Elle leva les yeux vers Thalia, toujours à ses côtés, marchant d’un pas mesuré.
« Non, c’est vraiment… intéressant. Pas si mal en fait. » Mais aussitôt après, une moue revint étirer ses lèvres.
« Non, attends… c’est pas fameux non plus. » Elle soupira de plus belle, troublée par cette perpétuelle contradiction intérieure. Elle aurait aimé avoir le coup de cœur, ça aurait été comme recevoir une flèche directement dans le flanc droit. Mais ça ne serait pas pour aujourd’hui. Elle aurait été agréablement surprise que tout soit parfait, mais rien ne l’était jamais totalement à ses yeux. Le monde était un peu trop imparfait pour son goût, et même les petites choses, comme cette boisson, semblaient la défier.
« Thalia, tu dois trancher. » finit-elle par déclarer en lui tendant un deuxième flacon.

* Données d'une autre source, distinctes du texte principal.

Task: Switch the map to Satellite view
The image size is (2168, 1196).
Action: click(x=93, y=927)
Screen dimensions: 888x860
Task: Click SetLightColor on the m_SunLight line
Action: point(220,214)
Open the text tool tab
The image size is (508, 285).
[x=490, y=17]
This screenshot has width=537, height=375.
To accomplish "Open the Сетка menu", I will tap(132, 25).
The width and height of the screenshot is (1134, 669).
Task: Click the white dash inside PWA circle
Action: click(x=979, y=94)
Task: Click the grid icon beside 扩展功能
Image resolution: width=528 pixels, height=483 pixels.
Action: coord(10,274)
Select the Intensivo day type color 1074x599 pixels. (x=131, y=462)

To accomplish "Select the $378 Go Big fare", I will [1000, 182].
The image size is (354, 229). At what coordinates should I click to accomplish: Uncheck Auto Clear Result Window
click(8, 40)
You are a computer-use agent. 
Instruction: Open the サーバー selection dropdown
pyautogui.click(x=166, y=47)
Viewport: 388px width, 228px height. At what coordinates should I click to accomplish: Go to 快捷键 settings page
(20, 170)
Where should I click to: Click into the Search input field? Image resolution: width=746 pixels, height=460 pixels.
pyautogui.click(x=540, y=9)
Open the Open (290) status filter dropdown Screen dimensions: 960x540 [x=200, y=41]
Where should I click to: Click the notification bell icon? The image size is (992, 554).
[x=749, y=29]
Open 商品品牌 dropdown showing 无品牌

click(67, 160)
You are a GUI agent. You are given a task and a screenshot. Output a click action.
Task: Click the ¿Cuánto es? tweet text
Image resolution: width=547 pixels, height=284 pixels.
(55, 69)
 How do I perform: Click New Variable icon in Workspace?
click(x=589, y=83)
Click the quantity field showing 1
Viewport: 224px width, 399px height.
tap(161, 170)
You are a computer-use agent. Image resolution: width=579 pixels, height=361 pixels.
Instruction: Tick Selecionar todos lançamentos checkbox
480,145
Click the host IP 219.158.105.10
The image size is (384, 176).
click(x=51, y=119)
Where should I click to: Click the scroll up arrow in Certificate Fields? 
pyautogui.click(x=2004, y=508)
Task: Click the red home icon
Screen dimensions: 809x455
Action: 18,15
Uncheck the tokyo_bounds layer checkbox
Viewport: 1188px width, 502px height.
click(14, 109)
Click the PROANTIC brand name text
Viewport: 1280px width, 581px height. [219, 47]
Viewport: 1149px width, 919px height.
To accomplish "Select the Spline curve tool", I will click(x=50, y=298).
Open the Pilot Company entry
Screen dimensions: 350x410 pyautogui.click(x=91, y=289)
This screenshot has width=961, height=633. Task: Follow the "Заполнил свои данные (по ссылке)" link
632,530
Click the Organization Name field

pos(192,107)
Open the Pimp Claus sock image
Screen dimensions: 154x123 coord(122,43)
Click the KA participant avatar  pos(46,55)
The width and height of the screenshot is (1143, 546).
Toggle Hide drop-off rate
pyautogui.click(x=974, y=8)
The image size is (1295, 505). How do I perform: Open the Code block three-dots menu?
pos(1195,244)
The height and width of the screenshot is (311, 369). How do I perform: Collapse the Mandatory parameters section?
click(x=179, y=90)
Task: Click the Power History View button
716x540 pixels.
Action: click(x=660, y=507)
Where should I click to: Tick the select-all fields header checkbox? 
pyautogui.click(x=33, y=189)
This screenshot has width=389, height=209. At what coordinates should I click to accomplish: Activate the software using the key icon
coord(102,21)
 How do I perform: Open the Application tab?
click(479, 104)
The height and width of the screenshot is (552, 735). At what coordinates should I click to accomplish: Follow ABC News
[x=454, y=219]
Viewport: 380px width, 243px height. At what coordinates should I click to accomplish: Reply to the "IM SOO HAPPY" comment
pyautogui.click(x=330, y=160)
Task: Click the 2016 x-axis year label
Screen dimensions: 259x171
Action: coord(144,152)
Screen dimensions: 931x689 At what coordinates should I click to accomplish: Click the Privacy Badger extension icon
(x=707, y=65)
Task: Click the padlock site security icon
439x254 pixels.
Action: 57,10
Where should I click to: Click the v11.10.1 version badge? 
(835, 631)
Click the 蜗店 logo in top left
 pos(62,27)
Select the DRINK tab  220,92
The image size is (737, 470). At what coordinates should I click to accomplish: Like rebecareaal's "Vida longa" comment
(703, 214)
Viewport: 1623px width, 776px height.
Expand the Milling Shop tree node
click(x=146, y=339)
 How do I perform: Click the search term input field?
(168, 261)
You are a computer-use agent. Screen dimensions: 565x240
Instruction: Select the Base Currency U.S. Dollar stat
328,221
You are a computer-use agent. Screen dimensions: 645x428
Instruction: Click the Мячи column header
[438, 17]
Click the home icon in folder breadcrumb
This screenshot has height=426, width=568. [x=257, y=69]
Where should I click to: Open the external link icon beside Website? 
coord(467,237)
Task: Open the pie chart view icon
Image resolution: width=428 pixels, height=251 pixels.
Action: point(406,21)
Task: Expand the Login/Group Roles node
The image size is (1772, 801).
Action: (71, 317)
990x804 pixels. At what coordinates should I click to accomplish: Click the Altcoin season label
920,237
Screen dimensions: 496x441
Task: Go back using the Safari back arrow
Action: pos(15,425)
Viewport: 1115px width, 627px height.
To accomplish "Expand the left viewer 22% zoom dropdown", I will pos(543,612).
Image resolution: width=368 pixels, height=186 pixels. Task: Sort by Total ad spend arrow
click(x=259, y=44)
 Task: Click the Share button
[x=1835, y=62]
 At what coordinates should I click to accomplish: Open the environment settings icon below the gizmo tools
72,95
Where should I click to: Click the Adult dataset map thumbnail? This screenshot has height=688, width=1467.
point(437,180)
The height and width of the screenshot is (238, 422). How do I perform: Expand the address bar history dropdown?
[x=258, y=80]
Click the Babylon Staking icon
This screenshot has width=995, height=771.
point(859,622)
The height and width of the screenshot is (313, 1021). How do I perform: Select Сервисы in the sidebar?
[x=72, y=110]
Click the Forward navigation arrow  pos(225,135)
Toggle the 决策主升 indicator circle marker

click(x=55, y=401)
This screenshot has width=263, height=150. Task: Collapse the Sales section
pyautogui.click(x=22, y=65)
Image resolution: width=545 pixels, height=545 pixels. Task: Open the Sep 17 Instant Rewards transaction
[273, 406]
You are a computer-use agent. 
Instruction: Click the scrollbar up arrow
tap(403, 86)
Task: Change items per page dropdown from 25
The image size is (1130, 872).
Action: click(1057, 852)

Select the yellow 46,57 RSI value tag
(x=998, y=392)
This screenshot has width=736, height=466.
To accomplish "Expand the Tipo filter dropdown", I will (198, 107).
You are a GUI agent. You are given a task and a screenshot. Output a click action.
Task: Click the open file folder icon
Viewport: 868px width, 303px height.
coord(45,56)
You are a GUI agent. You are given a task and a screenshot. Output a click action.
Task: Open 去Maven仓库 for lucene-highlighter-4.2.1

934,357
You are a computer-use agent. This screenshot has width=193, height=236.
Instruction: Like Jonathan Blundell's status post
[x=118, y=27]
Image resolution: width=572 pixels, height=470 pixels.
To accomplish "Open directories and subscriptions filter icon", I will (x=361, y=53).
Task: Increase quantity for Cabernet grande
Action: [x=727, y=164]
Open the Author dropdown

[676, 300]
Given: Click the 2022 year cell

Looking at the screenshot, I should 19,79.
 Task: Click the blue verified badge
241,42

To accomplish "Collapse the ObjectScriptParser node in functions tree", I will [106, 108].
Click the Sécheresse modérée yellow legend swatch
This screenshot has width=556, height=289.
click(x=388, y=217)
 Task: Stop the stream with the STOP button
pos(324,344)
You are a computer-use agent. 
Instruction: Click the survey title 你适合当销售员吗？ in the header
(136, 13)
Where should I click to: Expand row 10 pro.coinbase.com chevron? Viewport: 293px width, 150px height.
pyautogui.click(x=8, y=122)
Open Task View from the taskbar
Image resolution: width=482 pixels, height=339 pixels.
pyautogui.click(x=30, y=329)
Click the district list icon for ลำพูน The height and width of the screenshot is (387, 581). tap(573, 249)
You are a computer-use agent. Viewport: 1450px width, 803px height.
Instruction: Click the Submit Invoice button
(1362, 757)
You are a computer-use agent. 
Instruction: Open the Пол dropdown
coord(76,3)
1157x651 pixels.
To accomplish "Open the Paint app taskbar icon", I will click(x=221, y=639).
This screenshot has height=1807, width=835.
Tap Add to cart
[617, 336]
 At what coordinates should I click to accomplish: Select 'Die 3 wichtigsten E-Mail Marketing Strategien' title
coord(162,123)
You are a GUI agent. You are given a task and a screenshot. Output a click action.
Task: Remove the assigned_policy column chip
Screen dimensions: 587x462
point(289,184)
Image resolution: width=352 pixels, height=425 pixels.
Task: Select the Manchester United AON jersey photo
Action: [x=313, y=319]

« Qu’est-ce que tu en penses, toi ? » La Reine du bon goût se faisait déjà attendre, mais si la lionne arrêtait de parler elle pourrait lui laisser en placer une. Le manque de tact de son amie lui serait bien favorable sur le moment. Il y avait une possibilité pour que ses talents se fassent pulvériser, mais au moins ça éclairerait son horizon. Elle dealait avec d’autres créatures toutes aussi imposantes, mais Thalia avait une chose pour elle, Amicia l’avait choisi. Si un jour, il lui prenait l’idée de fuir, et bien c’était déjà trop tard.
Mais au lieu de la réponse attendue, Amicia remarqua que Thalia s’était arrêtée net. Cette dernière se trouvait légèrement derrière elle, fixant un point droit devant elle, son regard avait changé. Une ombre de perplexité glissa sur ses traits, et Amicia sentit quelque chose se rompre dans la fluidité du moment. L’esprit d’Amicia, toujours en alerte face aux changements d’ambiance, se mit immédiatement en branle. Tout autour d’elle semblait s’être ralenti, comme si les murs du château, avec leurs vieilles pierres chargées d’histoire, étaient eux-mêmes conscients de cette tension naissante. Elle tourna lentement la tête, scrutant le corridor, mais ne vit rien qui justifiât un tel arrêt. Que se passait-il ?
L’inquiétude s’immisça doucement en elle. Amicia, si souvent en proie à ses propres tourments intérieurs, avait développé une sensibilité presque palpable à l’égard des autres, surtout quand il s’agissait de ses proches. Elle était en alerte, et tant qu’elle ne comprendrait pas ce qui avait changé, la lionne ne lâcherait pas l’affaire. Une main invisible serra sa tête en étau. Quelque chose clochait.
« Thalia ? » murmura-t-elle, un peu plus doucement, comme pour ne pas briser cette bulle pesante. L’absence de réponse immédiate renforça son malaise. Elle se tourna entièrement vers son amie, son regard scrutant chaque détail de son expression.
« Tu as l’air… différente tout à coup. Bizarre, même. Enfin bizarre, oui, mais pas comme d’habitude. » Maladroite ? Légèrement… Qu’est-ce qu’elle cherchait ? Elle n’en savait rien, et bordel ça l’emmerdait. Son souffle semblait s’être suspendu, pourtant, elle s’approcha doucement de Thalia. Proche et si loin à la fois.
« Qu’est-ce qu’il se passe ? » Ses mots étaient un murmure à peine audible dans le couloir silencieux, mais son regard, lui parlait avec l’intensité d’un ciel d’orage.